One man on board, Dan Lawlor, 33, died in surgery at Orlando Regional Medical Center after suffering head and chest injuries, Gilliam said. He was a flight instructor at Showalter Flying Service in Orlando.
Another Showalter pilot, Steve Schieber, 26, was in fair condition. The two friends had taken the plane out for a pleasure flight, Gilliam said.
Witnesses told police it appeared the engine was off before the plane crashed, Gilliam said.
Wtnesses rushed to the plane and pulled out one of the occupants, laying the person down on a green on the golf course. The other person had to be removed from the plane by rescue personnel.
Tom Stewart, who manages a nearby restaurant on the golf course, helped with the rescue. He told The Early Show co-anchor Hannah Storm, "At first, I couldn't believe it when they said a plane crashed out there. Myself and one of the other managers and one of my servers went out, saw what was happening and grabbed fire extinguishers from the kitchen.

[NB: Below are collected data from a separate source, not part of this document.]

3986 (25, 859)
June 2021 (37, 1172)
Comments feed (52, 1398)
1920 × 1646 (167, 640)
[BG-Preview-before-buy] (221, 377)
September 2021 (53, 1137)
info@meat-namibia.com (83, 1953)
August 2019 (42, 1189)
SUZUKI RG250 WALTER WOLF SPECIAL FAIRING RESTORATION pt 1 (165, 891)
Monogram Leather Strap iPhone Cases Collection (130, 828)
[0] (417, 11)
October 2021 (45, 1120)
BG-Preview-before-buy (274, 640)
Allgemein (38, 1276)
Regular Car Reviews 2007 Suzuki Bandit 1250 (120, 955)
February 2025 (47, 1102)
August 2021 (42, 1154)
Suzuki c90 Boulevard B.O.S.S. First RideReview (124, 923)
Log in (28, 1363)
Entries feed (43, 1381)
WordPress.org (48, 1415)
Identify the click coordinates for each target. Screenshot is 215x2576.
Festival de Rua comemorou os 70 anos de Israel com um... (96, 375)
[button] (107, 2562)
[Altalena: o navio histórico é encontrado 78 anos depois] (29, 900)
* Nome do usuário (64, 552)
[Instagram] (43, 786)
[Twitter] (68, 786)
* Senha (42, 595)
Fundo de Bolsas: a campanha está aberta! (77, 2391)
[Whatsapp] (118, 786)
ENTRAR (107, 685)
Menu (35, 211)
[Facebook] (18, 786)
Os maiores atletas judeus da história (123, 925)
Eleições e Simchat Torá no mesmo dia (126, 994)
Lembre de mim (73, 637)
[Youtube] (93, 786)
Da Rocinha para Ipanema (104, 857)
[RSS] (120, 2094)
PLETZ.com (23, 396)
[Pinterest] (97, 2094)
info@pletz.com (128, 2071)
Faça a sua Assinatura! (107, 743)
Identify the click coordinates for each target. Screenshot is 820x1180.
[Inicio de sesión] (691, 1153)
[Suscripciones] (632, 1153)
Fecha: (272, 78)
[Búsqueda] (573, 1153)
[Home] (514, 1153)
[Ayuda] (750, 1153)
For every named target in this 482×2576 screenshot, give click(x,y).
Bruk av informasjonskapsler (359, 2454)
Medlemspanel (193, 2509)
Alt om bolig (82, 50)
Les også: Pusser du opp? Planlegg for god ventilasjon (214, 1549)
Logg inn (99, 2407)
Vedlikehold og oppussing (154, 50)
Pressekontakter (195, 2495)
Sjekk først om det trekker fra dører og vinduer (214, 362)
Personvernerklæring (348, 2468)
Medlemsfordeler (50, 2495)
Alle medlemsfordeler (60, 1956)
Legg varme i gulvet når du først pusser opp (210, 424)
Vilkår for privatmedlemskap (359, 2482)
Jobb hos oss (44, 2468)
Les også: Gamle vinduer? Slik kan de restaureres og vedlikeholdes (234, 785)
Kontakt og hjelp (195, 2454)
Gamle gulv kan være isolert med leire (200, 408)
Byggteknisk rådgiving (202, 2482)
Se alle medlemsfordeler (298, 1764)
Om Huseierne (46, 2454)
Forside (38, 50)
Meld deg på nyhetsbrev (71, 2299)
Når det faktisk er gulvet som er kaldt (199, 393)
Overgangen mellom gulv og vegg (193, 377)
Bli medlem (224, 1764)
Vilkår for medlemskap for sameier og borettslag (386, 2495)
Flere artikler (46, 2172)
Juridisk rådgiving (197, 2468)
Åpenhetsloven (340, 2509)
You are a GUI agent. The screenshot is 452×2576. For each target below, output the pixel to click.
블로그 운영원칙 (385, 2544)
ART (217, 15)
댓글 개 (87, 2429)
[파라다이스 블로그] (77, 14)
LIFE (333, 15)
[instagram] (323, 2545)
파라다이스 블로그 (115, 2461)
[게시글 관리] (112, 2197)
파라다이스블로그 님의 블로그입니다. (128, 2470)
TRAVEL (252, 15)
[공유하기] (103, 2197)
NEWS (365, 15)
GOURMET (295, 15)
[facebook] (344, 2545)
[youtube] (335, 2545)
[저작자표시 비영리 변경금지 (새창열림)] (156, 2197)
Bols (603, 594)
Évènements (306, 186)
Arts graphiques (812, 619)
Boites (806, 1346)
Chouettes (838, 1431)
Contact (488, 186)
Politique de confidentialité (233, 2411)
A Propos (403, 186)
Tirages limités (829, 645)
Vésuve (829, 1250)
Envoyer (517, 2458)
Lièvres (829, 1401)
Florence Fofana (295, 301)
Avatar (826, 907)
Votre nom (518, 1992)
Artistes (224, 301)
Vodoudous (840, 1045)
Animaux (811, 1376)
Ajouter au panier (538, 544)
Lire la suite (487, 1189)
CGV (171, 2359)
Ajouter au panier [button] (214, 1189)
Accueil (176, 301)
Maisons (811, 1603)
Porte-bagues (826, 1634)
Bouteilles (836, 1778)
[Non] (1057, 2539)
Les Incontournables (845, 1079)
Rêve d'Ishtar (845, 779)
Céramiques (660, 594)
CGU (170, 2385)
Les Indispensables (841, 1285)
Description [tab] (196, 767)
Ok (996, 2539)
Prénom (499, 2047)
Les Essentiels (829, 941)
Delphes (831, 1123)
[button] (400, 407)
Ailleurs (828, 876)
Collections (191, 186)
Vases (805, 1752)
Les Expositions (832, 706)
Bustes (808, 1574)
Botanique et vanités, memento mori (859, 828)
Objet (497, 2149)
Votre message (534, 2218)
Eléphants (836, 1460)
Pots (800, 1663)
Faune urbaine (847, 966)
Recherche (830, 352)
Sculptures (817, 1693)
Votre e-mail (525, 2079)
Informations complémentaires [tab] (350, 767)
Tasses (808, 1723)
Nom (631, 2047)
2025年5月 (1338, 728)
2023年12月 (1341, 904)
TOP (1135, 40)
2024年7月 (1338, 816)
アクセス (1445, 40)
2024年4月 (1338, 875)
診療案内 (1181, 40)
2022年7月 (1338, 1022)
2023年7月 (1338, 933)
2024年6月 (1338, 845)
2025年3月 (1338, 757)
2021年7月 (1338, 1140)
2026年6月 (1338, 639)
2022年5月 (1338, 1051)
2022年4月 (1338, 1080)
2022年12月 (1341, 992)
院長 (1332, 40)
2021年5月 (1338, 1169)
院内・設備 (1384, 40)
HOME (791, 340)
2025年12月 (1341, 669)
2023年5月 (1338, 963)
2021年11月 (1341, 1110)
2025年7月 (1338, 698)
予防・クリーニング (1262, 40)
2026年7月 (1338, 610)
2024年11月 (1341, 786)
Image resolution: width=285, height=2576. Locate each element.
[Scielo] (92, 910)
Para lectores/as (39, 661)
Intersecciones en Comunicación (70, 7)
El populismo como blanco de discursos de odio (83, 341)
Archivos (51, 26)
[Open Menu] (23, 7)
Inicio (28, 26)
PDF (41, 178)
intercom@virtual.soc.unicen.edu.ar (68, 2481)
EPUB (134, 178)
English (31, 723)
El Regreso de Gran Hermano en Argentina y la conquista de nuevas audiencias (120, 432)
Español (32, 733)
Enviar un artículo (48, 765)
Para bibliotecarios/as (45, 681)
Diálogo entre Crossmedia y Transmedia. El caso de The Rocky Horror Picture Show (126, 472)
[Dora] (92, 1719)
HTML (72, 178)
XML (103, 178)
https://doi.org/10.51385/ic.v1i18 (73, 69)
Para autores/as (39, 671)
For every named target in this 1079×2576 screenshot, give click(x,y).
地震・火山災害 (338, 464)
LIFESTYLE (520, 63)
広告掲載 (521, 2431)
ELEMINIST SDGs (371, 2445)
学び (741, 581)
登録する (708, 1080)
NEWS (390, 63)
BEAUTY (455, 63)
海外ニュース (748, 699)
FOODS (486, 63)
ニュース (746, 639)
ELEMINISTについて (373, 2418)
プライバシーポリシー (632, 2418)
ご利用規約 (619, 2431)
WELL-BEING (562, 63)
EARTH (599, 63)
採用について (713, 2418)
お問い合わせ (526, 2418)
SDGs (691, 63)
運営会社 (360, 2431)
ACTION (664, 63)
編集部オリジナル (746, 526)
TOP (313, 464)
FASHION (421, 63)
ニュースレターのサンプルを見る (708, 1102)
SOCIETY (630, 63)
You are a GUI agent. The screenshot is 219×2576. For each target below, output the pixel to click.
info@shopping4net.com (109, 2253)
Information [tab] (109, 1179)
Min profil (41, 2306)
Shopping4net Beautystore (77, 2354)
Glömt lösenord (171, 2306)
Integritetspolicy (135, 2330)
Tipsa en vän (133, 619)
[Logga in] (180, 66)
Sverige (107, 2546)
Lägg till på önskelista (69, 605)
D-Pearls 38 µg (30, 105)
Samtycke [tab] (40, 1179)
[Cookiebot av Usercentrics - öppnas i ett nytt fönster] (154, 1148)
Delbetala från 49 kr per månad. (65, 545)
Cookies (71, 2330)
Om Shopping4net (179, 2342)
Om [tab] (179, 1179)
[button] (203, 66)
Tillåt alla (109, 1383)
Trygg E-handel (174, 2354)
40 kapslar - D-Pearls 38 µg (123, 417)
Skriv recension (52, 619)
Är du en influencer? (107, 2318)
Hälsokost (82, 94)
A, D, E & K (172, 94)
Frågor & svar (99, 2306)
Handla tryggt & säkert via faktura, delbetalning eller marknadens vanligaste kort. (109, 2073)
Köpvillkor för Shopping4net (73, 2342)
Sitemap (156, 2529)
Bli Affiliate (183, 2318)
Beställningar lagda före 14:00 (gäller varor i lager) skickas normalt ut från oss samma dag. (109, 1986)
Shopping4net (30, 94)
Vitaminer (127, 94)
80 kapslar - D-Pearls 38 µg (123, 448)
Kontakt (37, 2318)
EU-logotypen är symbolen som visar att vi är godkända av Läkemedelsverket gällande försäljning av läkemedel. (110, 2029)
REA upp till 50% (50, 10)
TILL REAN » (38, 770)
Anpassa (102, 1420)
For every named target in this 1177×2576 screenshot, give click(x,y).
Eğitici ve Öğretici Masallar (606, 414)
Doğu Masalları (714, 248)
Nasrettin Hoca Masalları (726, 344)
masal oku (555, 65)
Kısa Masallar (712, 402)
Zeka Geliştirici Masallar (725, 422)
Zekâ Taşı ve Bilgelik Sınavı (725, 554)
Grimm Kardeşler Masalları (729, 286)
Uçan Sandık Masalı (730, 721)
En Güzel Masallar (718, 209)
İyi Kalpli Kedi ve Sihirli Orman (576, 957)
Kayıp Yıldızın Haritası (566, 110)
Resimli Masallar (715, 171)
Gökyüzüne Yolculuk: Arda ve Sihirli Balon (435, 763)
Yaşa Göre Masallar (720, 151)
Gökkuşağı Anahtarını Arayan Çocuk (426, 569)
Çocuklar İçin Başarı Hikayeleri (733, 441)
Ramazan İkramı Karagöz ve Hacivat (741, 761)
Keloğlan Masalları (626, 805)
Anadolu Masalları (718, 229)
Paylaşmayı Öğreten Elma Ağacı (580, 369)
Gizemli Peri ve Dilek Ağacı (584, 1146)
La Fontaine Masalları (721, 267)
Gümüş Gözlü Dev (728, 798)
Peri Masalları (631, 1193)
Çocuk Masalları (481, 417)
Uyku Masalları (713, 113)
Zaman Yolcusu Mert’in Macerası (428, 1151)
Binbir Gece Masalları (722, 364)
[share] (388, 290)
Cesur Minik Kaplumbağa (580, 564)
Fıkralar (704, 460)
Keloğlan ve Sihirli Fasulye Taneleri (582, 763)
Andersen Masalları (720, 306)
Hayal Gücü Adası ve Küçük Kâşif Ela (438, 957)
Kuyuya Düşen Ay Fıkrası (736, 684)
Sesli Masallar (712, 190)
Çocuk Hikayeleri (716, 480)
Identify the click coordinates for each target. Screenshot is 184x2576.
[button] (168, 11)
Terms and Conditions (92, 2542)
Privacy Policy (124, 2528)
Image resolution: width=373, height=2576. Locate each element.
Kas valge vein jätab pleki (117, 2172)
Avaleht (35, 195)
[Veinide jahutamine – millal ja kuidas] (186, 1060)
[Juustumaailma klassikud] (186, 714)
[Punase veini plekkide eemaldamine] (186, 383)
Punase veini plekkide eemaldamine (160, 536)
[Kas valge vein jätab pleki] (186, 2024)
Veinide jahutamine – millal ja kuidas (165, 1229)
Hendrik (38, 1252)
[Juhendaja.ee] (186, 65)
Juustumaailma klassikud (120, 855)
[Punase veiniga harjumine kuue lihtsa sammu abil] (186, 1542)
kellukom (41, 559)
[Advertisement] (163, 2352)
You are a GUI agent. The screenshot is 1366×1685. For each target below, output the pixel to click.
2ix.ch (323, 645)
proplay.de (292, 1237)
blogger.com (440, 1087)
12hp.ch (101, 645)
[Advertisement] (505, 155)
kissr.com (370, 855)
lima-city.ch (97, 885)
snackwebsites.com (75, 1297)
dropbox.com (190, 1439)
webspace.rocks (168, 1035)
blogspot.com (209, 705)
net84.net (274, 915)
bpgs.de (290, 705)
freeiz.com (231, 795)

"There was another pedestrian that had either been playing golf or was walking by up in the cockpit, trying to pull the gentleman out from the cockpit," he continued. "That's when we helped get the one gentleman out of the cockpit, got him down on the ground and moved him away from the plane, because we didn't know if the fuel would ignite.
Stewart says he didn't fear for his own safety: "You just kind of react to the situation. When you know the people are alive -- you could see them moving, and we were trying to get them out as soon as we could. There were no flames, but there was fuel leaking from the plane. We didn't know if it would catch on fire."
The pilot he helped pull from the plane was "conscious, but not really very coherent. He was definitely dazed," Stewart told Storm.
He says he doesn't consider himself a hero. "I just think, if I was in that situation and somebody would be helping me out. We just kind of reacted to the situation. We knew the people were alive and everybody was just kind of in awe of what happened, because the plane didn't make any noise when it came in. The engine wasn't riding. It just kind of glided in. Then, all of a sudden, the explosion from the transformer and the power going out."
The plane had been bound for Orlando Executive Airport, about eight miles away. The Federal Aviation Administration and National Transportation Safety Board plan to investigate.
Power was cut to about 900 customers, Orlando Utilities Commission spokesman Sheridan Becht said. Most had their service restored within 45 minutes.